Segment Start: Supplied material
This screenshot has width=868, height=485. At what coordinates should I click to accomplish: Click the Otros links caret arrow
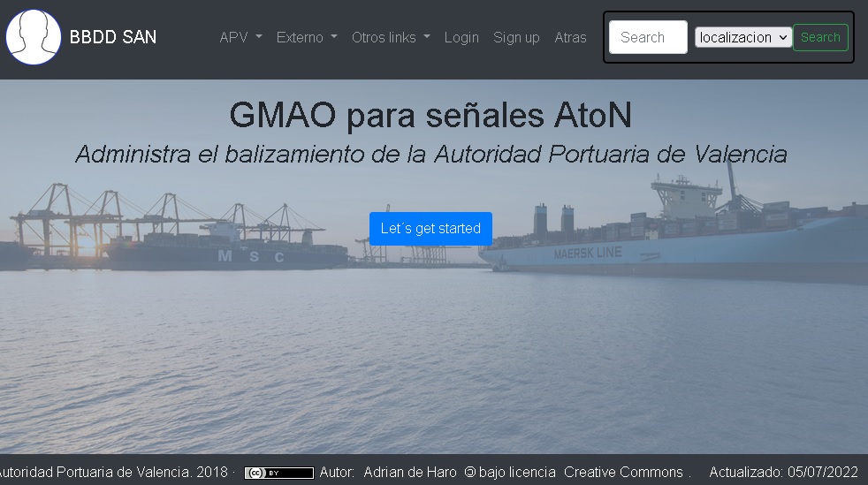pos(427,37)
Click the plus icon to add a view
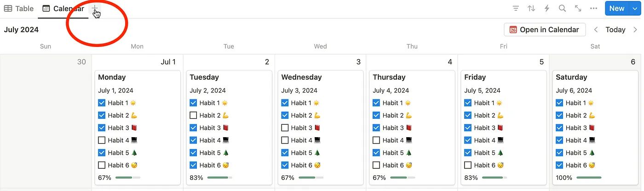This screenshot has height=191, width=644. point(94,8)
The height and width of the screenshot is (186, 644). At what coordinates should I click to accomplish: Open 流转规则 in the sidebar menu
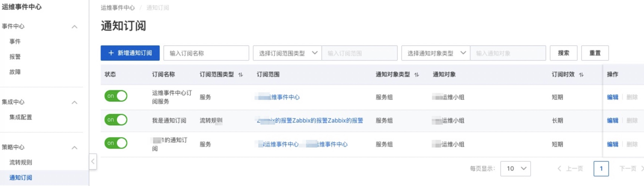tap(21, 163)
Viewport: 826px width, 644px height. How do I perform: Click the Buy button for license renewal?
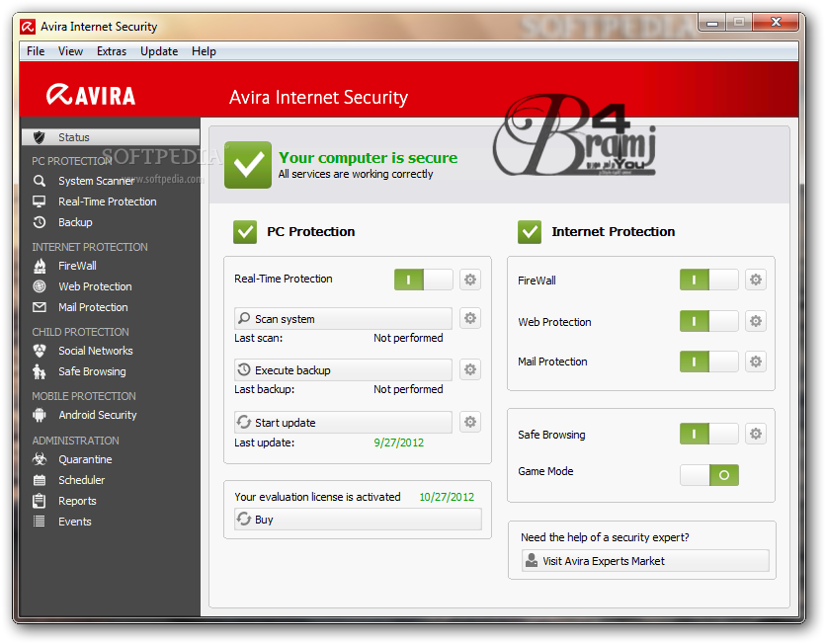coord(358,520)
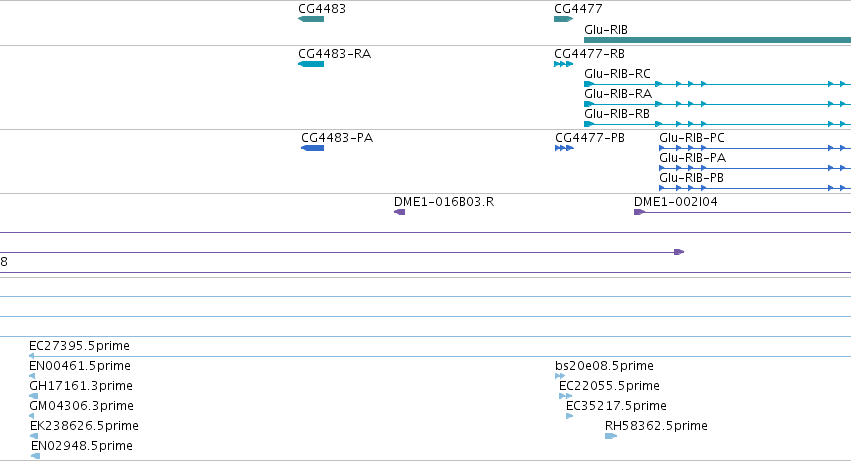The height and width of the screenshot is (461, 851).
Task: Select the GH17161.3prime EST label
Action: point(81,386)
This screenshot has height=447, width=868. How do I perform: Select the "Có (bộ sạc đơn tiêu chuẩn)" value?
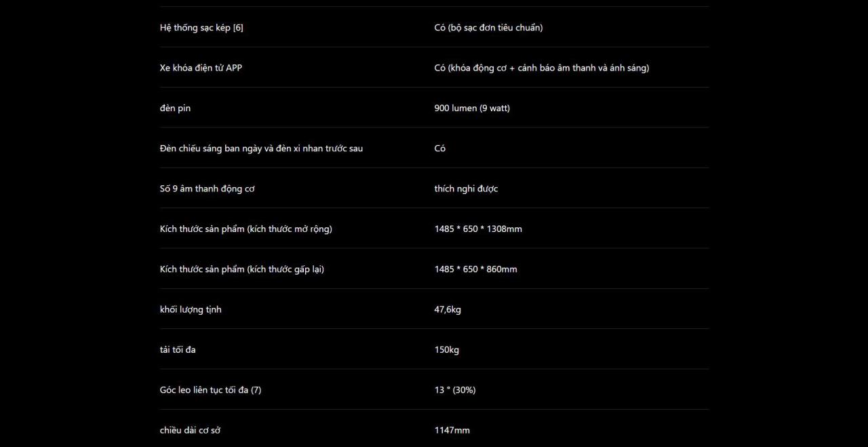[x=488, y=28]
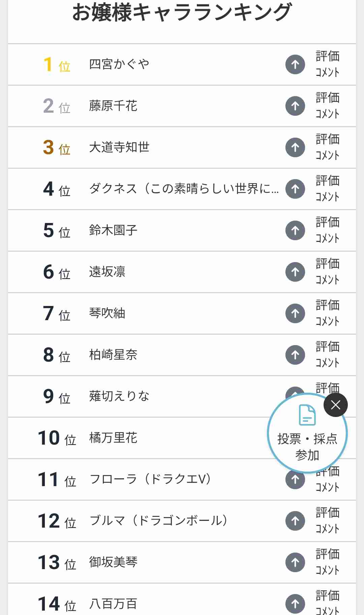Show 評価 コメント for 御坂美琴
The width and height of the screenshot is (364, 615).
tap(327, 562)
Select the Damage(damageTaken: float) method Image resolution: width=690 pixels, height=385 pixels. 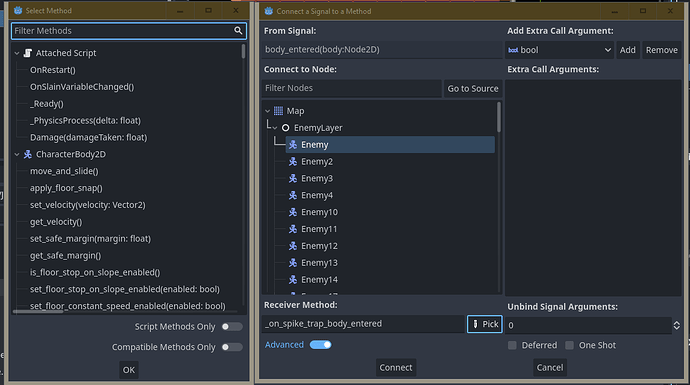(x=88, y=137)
Segment End: Supplied material
Segment Start: Supplied material
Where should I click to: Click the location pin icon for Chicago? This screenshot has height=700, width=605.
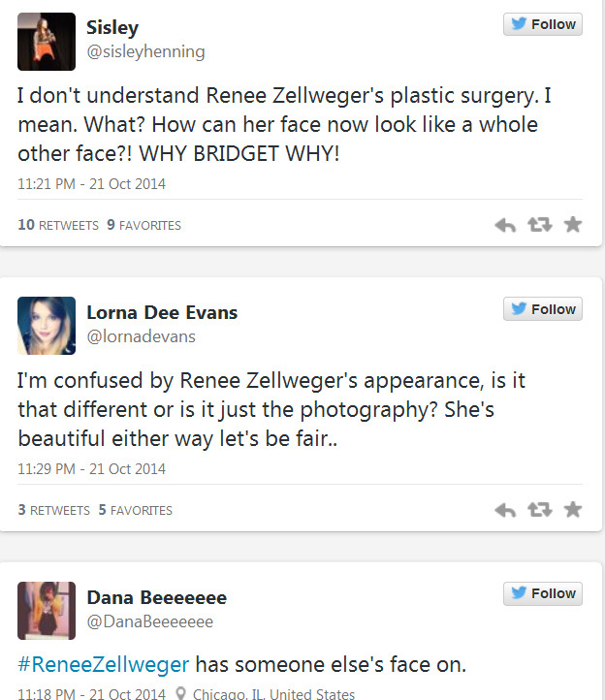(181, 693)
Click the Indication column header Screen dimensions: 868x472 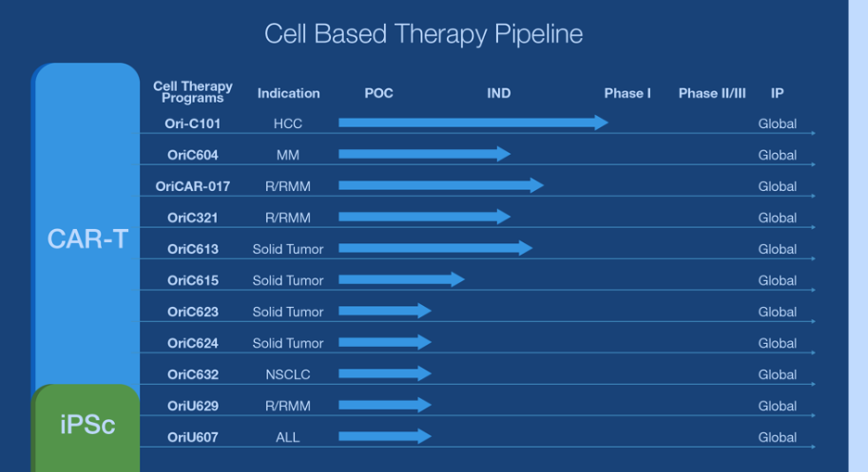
Segment End: Supplied material
**Aim of the exercise**
Go back to the lines above and output, exactly as they stand, the ones from the line containing "Where should I" to the line containing "Click the Indication". Leave all pictures behind.

**Answer box**
Where should I click to: Click the location pin icon for Chicago? This screenshot has height=700, width=605.
(181, 693)
Click the Indication column header Screen dimensions: 868x472 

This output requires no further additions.